DE ANTÓNIO CARLOS CARVALHO, SOBRE ANTÓNIO TELMO, PARA «CONFLUÊNCIAS», 5.º VOLUME DOS «CADERNOS DE FILOSOFIA EXTRAVAGANTE»

acc“«Prefiro a todos os livros que nos chegam do estrangeiro os de Gustav Meyrink, um romancista quase desconhecido que Jorge Luis Borges traduziu para a Argentina e que constitui a melhor versão actual de H. Corneille-Agrippa, autor de um famoso tratado de filosofia oculta escrito no século XVI» — excerto de uma entrevista de António Telmo publicada em «Teoremas de Filosofia», nº 3, 2001 e depois reproduzida em «O Mistério de Portugal na História e n’Os Lusíadas».

Quando li esta declaração do nosso Amigo sorri interiormente, num sorriso de cumplicidade. Afinal não era só eu a ter um «fraquinho» por Meyrink e pelos seus estranhos textos. Além de Borges, Telmo confessava assim o seu fascínio por aquele autor. Fascínio, no mínimo, insólito para quase todos, porque poucos conhecem, ainda hoje, Meyrink.

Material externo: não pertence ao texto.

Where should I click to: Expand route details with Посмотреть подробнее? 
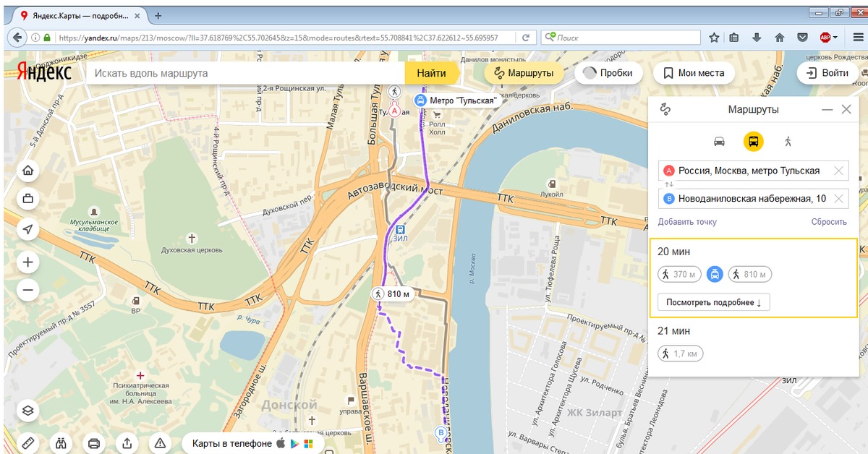713,302
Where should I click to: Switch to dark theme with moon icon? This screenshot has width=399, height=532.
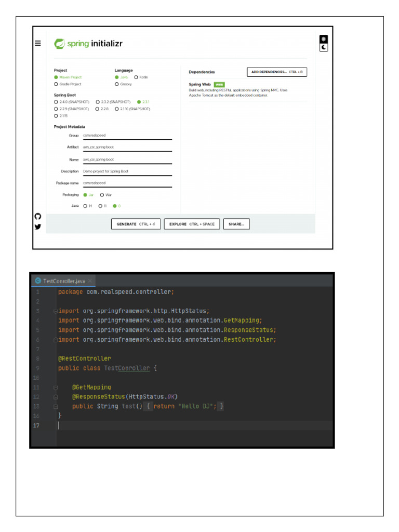[324, 47]

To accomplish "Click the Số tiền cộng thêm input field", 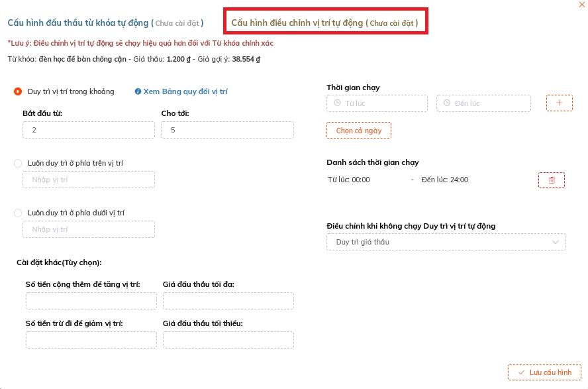I will pyautogui.click(x=91, y=301).
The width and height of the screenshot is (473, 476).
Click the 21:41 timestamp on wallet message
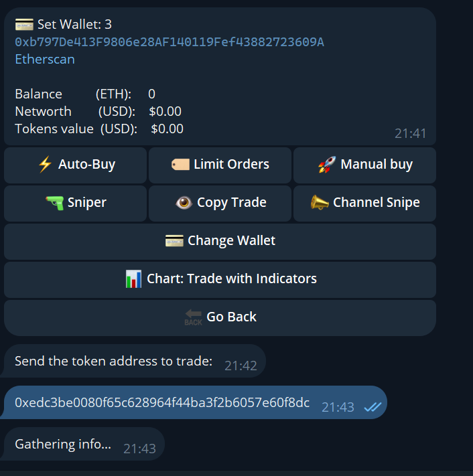coord(410,133)
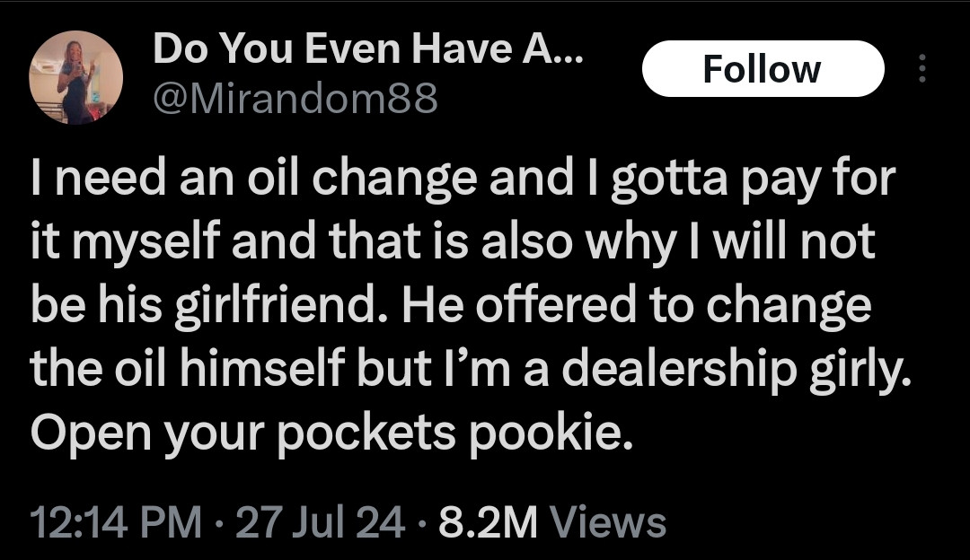
Task: Click the word "Views" in the footer
Action: pos(607,521)
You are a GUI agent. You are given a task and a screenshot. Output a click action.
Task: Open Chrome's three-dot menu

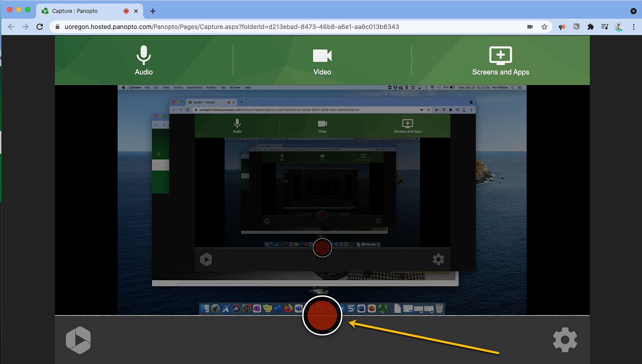coord(634,27)
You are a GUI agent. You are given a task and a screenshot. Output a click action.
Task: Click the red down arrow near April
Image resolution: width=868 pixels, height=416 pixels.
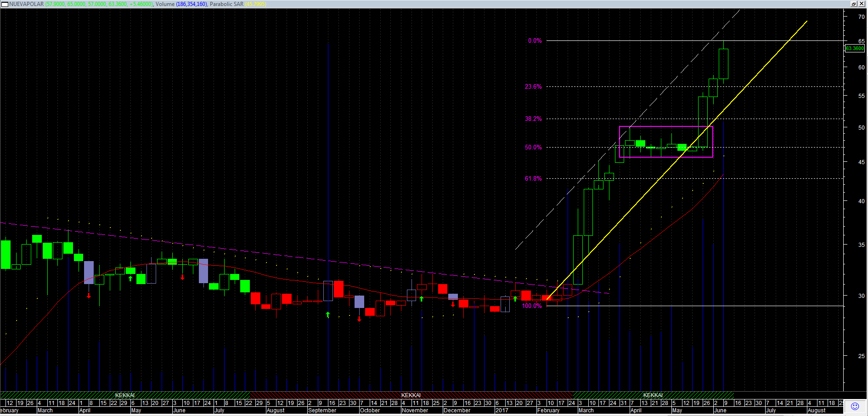(x=89, y=296)

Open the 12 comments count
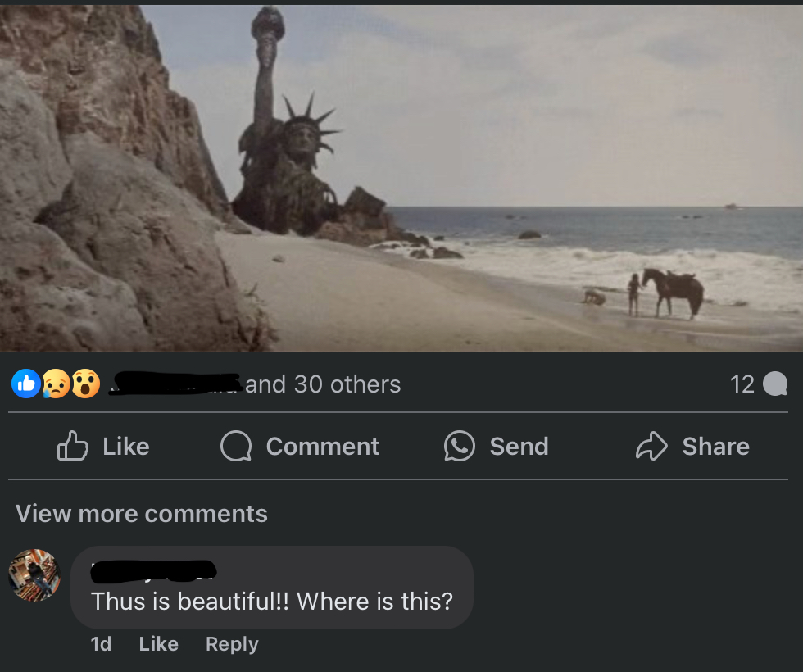pyautogui.click(x=742, y=384)
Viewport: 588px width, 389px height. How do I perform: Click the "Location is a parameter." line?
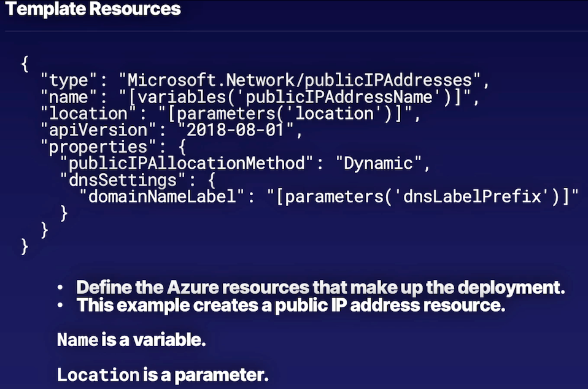[163, 374]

E isso apesar de estarem publicadas por cá estas obras dele: «O Golem» (Vega, 1990 ?), «A Noite de Walpurgis» (Estampa, 1991), «O Cardeal Napellus» (Presença, 2007) «Babinski: o Salteador de Praga» (Imprensa Canalha, 2007) e também a sua introdução ao «Tratado da Pedra Filosofal», de Tomás de Aquino (Fim de Século, 2000).

Lá fora estão publicadas «Na Fronteira do Além», «História do Alquimista», «O Dominicano Branco», «O Rosto Verde» e «O Anjo à Janela do Ocidente». 

Vejamos então alguns traços biográficos deste autor. Embora seja geralmente considerado um escritor de Praga, a verdade é que nasceu em Viena, em 1868 e veio a morrer em Starnberg, Baviera, em 1932. Era filho ilegítimo de um aristocrata, o barão Karl von Hemmingen, e de uma actriz judia, Maria Meyer (Meyrink é nome literário que adoptou).”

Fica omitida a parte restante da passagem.